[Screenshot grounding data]
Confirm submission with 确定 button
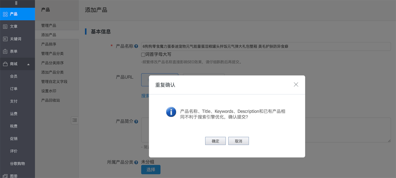Image resolution: width=396 pixels, height=178 pixels. coord(215,141)
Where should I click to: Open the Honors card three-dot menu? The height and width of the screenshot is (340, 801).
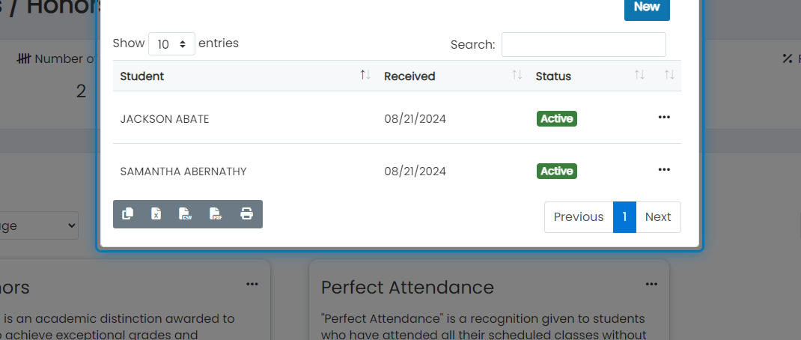(x=252, y=285)
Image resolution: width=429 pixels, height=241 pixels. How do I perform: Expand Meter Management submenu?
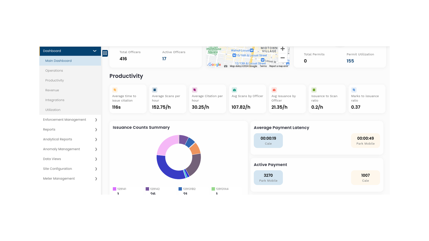coord(96,179)
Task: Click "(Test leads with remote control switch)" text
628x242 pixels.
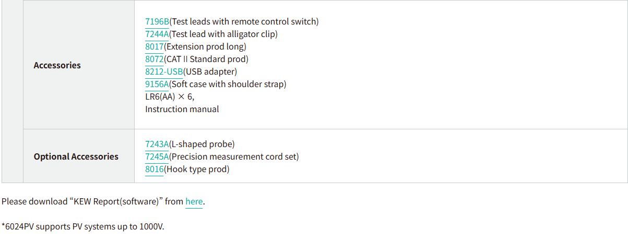Action: [x=244, y=21]
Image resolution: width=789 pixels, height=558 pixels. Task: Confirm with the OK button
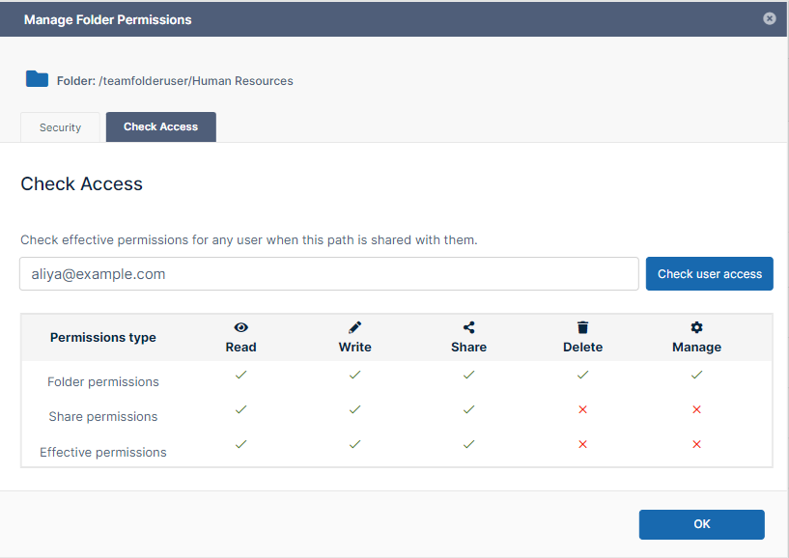[701, 524]

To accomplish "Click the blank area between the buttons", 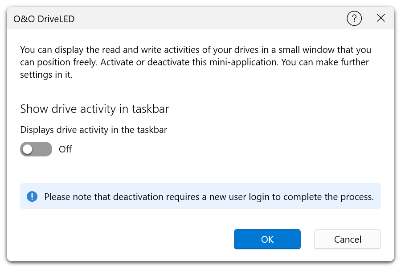I will (307, 240).
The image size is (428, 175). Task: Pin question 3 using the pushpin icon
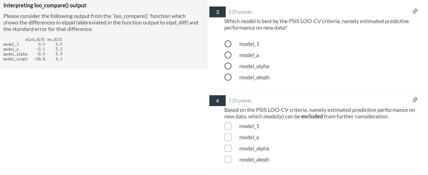415,11
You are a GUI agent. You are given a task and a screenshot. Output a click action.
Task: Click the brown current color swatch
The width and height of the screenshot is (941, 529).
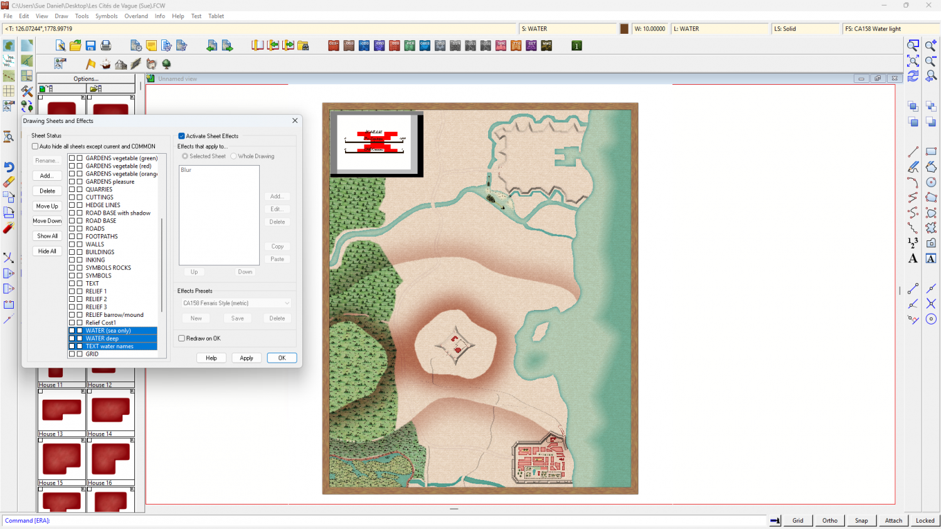624,29
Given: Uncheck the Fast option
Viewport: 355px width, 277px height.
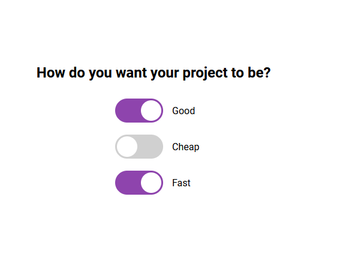Looking at the screenshot, I should (139, 183).
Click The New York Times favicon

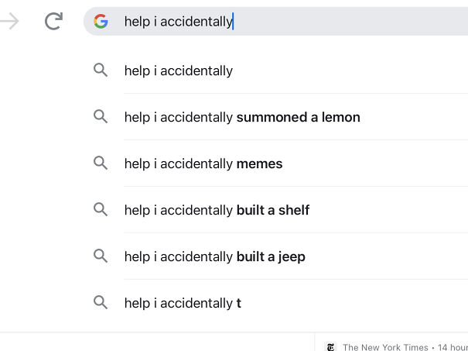(x=331, y=347)
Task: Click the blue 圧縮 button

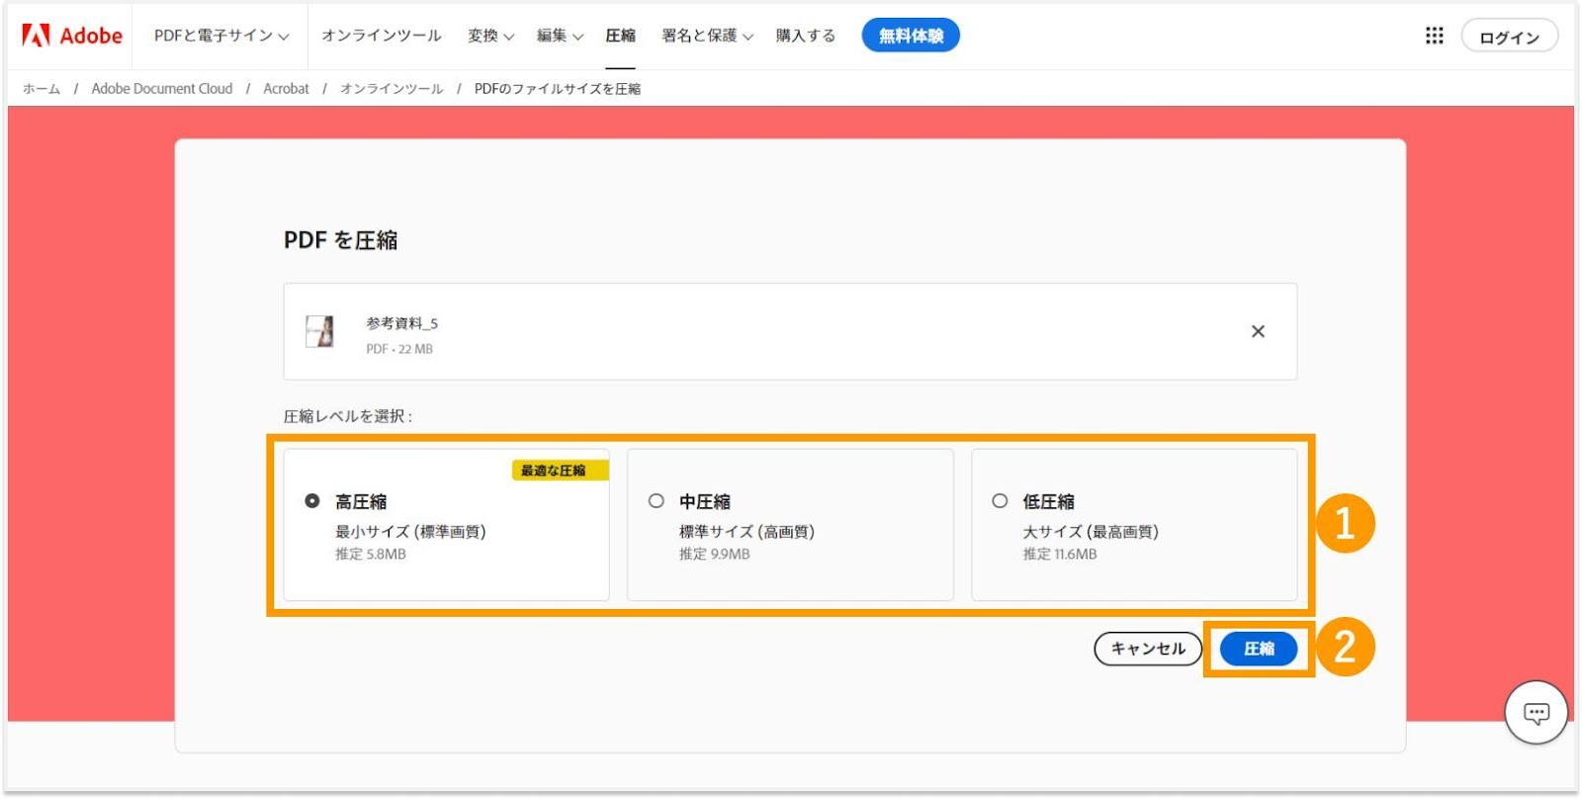Action: pyautogui.click(x=1258, y=649)
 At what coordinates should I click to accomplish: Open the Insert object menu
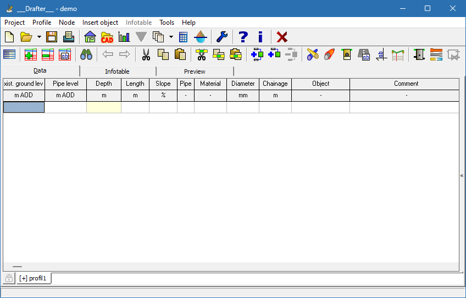(x=100, y=23)
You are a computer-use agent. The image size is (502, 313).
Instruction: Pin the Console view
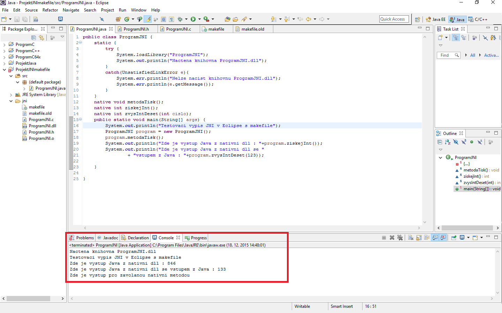pos(454,238)
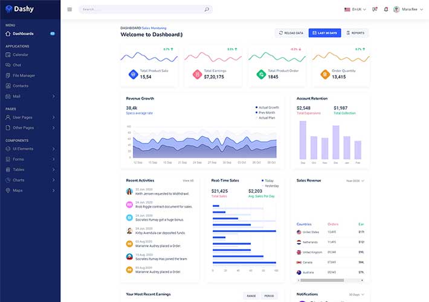
Task: Click the search magnifier icon
Action: 207,10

> [YOUR INSTRUCTIONS]: The final stretch of the data, from the line with "Task: Click the blue 圧縮 button" through its last line, is to be retyped exactly; pictures are not part of the copy.

> [RESULT]:
Task: Click the blue 圧縮 button

Action: pyautogui.click(x=1258, y=649)
 At what coordinates should I click to accomplish: Open the Insert object menu
(x=100, y=23)
You are a computer-use agent. The image size is (502, 313).
Instruction: Pin the Console view
pos(454,238)
Task: Click the search magnifier icon
Action: 207,10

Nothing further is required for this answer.